BIS Policy

Biometric Information Security Policy

  1. Purpose
    1. This Biometric Information and Security (“Policy”) defines FlexiCorps, Inc.’s policy and procedure for collection, use, safeguarding, storage, retention, and destruction of biometric data collected by FlexiCorps, Inc.
    2. FlexiCorps, Inc. uses biometric identification systems for employee timekeeping with regard to payroll. FlexiCorps, Inc. collects, stores, and uses employee biometric data for the purpose of giving employees secure access to FlexiCorps, Inc.’s timekeeping systems and to document employees’ (i) clock in/out time(s); (ii) clock in/out location(s); and (iii) attempts/failures/errors in biometric data scans.
  2. Policy Statement
    1. This Policy replaces and supersedes all previous policies related to biometric information. FlexiCorps, Inc. reserves the right to amend this Policy at any time, without notice.  FlexiCorps, Inc. may expand its use of biometric data in the future.
    2. In the event FlexiCorps, Inc. begins collecting biometric data for any additional purpose, FlexiCorps, Inc. will update this Policy.
    3. A copy of this document will be made available to the public at, or upon request.
  3. Definition of Biometric Data
    1. Biometric data means personal information stored by FlexiCorps, Inc. about an individual’s physical characteristics that can be used to identify that person. Biometric data specifically includes fingerprints.
    2. As technology and systems advance, biometric data may also include voiceprints, retina or iris scan, or scan of hand of face geometry.
  4. Policy
    1. FlexiCorps Inc.’s policy is to protect and store biometric data in accordance with applicable standards and laws including, but not limited to, the Illinois Biometric Information Privacy Act.
    2. An individual’s biometric data will not be collected or otherwise obtained by FlexiCorps Inc. without prior written consent of the individual. FlexiCorps, Inc. will inform the employee of the reason his or her biometric information is being collected and the length of time the data will be stored.  A sample consent statement is included in this policy and will be tailored to fit the type of biometric data collected and purpose(s) for collection.
    3. FlexiCorps, Inc. will not sell, lease, trade, or otherwise profit from an individual’s biometric data. Biometric data will not be disclosed by FlexiCorps, Inc. unless (i) consent is obtained, (ii) required by law, or (iii) required by legal subpoena.
    4. Biometric data will be stored using a reasonable standard for care for FlexiCorps, Inc.’s industry and in a manner that is the same or exceeds the standards used to protect other confidential and sensitive information held by FlexiCorps, Inc.
    5. FlexiCorps, Inc. will destroy biometric data within a reasonable period of time of when the purpose for obtaining or collecting such data has been fulfilled. Generally, this means within six (6) months of an employee’s termination of employment.
  5. Procedure
    1. Prior to collecting an employee’s biometric data, FlexiCorps, Inc. will obtain the consent of the employee.
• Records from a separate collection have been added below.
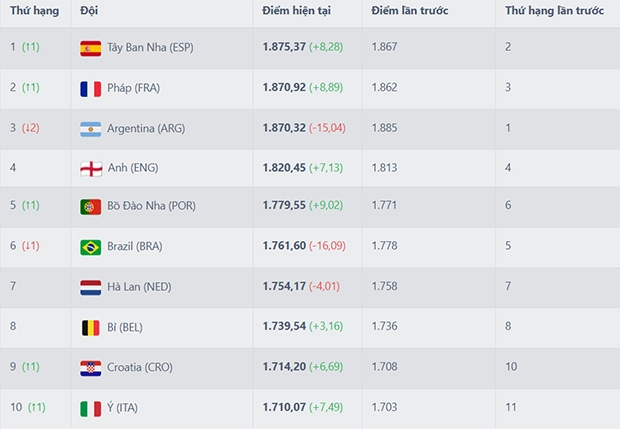Click the Italy flag icon
620x429 pixels.
[90, 407]
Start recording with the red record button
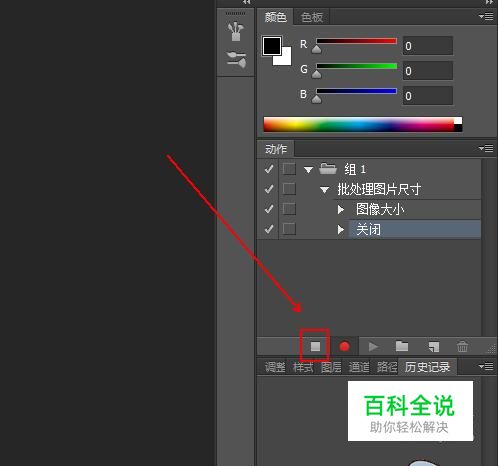Image resolution: width=498 pixels, height=466 pixels. 344,347
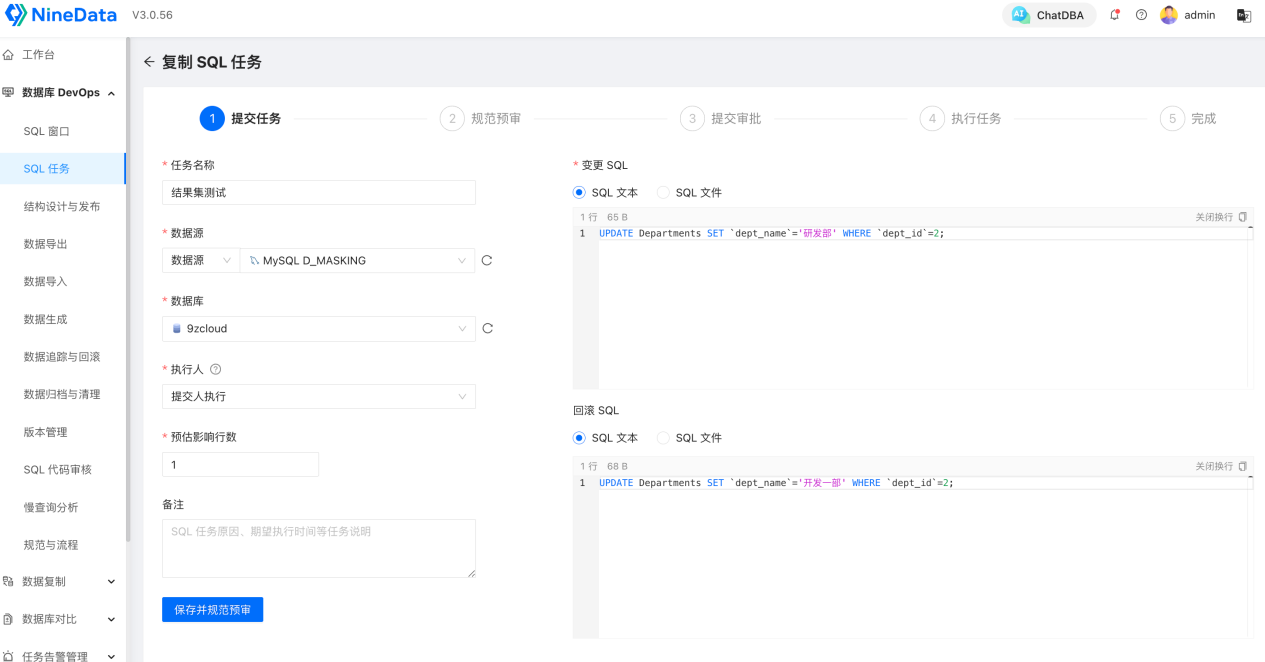This screenshot has height=662, width=1265.
Task: Select SQL 文件 under 变更 SQL
Action: [663, 192]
    2. Employees will have their biometric data registered.
    3. When an employee uses a biometric identification system, they are identified by digital data encryption. The biometric data itself is not recorded or stored, and cannot be regenerated from the digital data encryption.
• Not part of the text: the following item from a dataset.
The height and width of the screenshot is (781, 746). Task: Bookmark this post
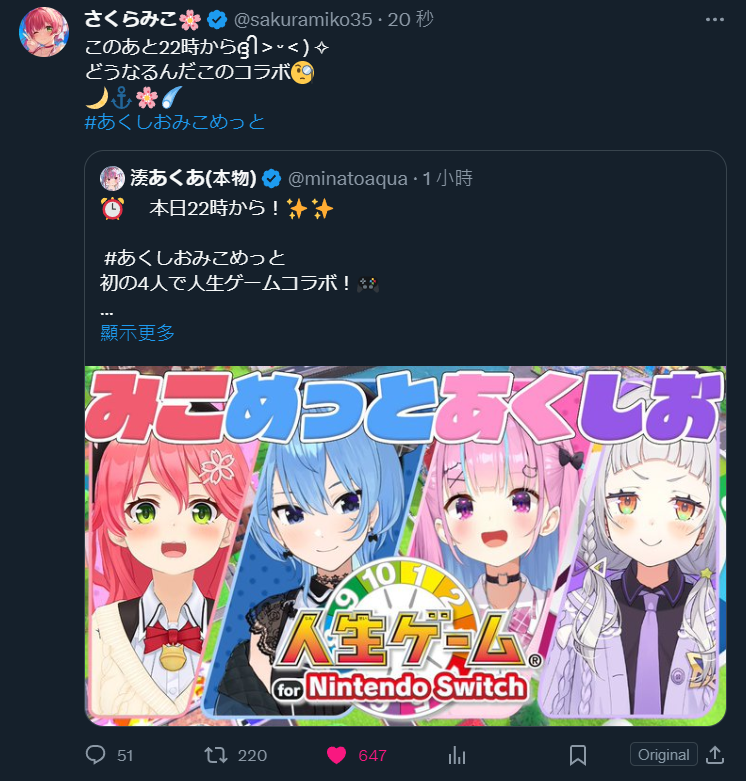pyautogui.click(x=578, y=756)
    4. FlexiCorps, Inc. will store, transmit, and protect biometric data using the same standard of care and security controls it provides other confidential and sensitive information in its possession. Biometric data is securely stored on a stand-alone server. No FlexiCorps, Inc. employee will have direct access to biometric data.
    5. FlexiCorps, Inc. will delete from its systems the biometric data of former employees on a biannual basis.
  6. Consent to Collections of Biometric Data

Your hand and/or finger geometry will be collected and stored by FlexiCorps, Inc. for the purpose of verifying your identity for access to the FlexiCorps, Inc. timekeeping system.  Your hand and/or finder geometry data will not be disclosed by FlexiCorps, Inc. without your consent unless the disclosure is required by law or by valid legal subpoena.  Your hand and/or finger geometry data will be permanently deleted from FlexiCorps Inc.’s systems within a reasonable period after your termination of employment pursuant to the Company’s biometric data retention policy.  A copy of FlexiCorps, Inc.’s Biometric Information Security Policy is available upon request.